When I asked Eddlemon about swimming holes, he sent me directions to one of his favorites, a pool below Triple Drop, a class IV when it’s runnable at much higher water. He said something about hiking to the climbers’ wall and a half-mile up Little Clear Creek, a tributary of Clear Creek, in the Obed Wild and Scenic River area (near Wartburg) where he’d given me a whitewater kayak lesson. I liked the fact that he always left things a bit vague so I’d have to work a little. Going it alone this first time, it didn’t occur to me to look on map to see where Little Clear came in.
From Lily Bridge I hiked up Bridge Trail to the big wall where “Climb with a Ranger” takes place the first Saturday of every month. I took a left along the wall and walked until I saw a trickle of a waterfall in a splash of sunlight 50 yards below me. Couldn’t be it, I thought.
I hiked along the wall going the other way until I came to the road. Backtracked and descended to the sunny pool. A couple of frogs, yellow-eyed, stared up at me as they tread water. Crawdads the length of my finger scuttled over flat tan rocks.
Backing in, I submerged myself among the pool creatures and arose refreshed, despite thinking that Eddlemon had overstated the mystique of this pool. When I sent him a picture, he said, “What’s that?” and gave me the outhouse directions, starting from the other side of the bridge. This time I took Crain along.
We hiked on the trail behind the outhouse for about a half-mile and came out near the confluence of Little Clear Creek and Clear Creek. A knee-busting scramble over a rugged terrain took us through rhododendron thickets and over slippery rocks and dry washes of driftwood that looked like prime habitat for rattlers and copperheads, notorious in the Obed area.
At the spherical boulder where I was about to quit, Crain persuaded me to go on, at least to the next bend. Weary, we left our fishing gear behind.
Crain got out ahead of me 30 yards, and from a high spot pointed like Ponce De Leon would have if he’d found that fountain: “There it is!”
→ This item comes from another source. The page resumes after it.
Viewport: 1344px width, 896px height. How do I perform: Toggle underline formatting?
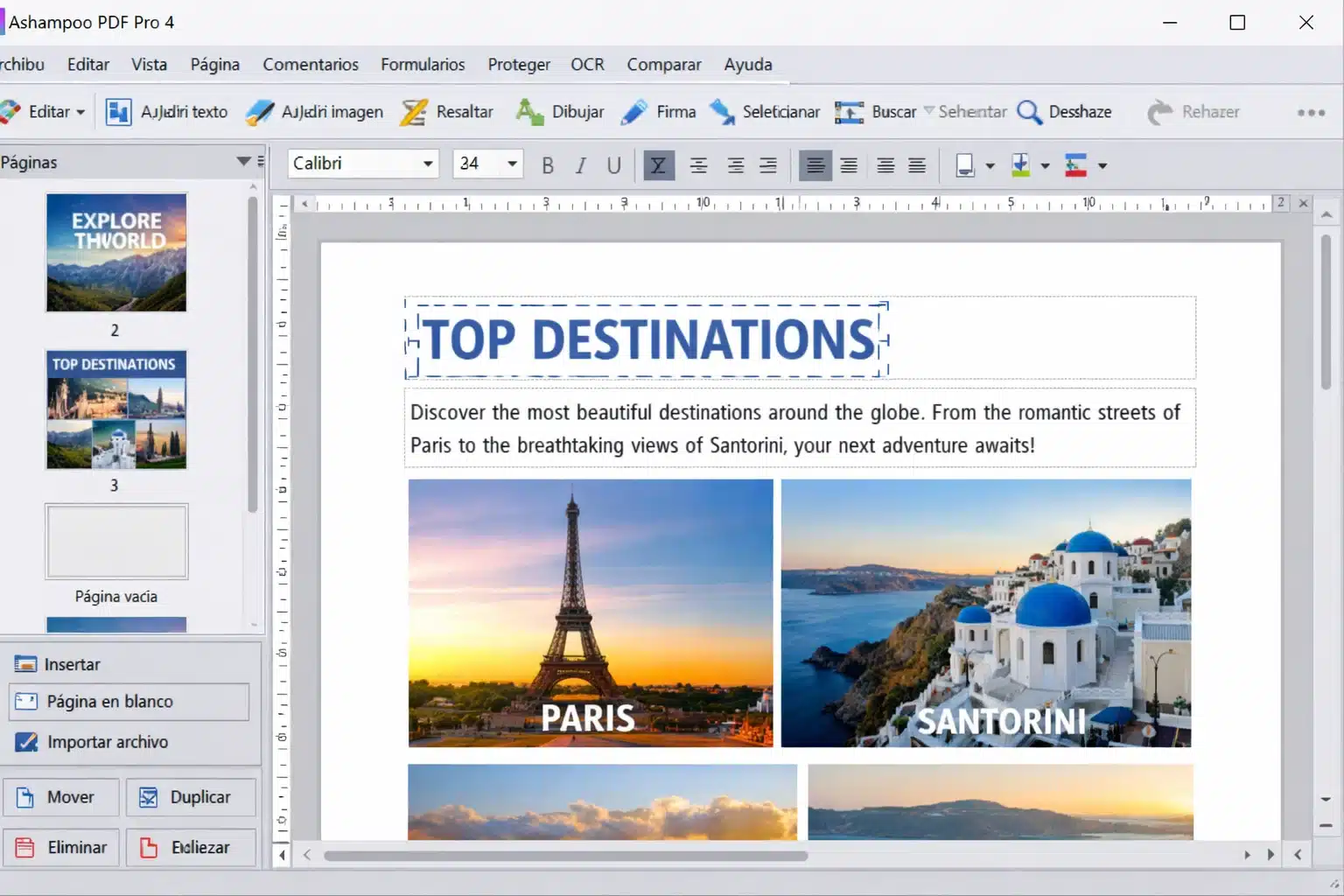point(613,165)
I could not believe so much water could be pooled in such a dribbling creek bed. The falls came down at a gradual incline, the last part of it 10 or 15 feet tall, a series of shelves above an oval lagoon the size of a basketball court. We eased into water so cold we gasped and sputtered.
A smallmouth bass idled near the edge of the pond and feinted at a water scorpion (non stinging) that Crain tossed to him, striking and then spitting out the bug.
We were too lazy to go back for our fishing gear, but Crain said if this one was just hanging out here, unafraid, no telling how many fish were in there. On the return, we carried out some trash, including Crain’s somewhat disturbing discovery of a diver’s hood inside a lidless cooler.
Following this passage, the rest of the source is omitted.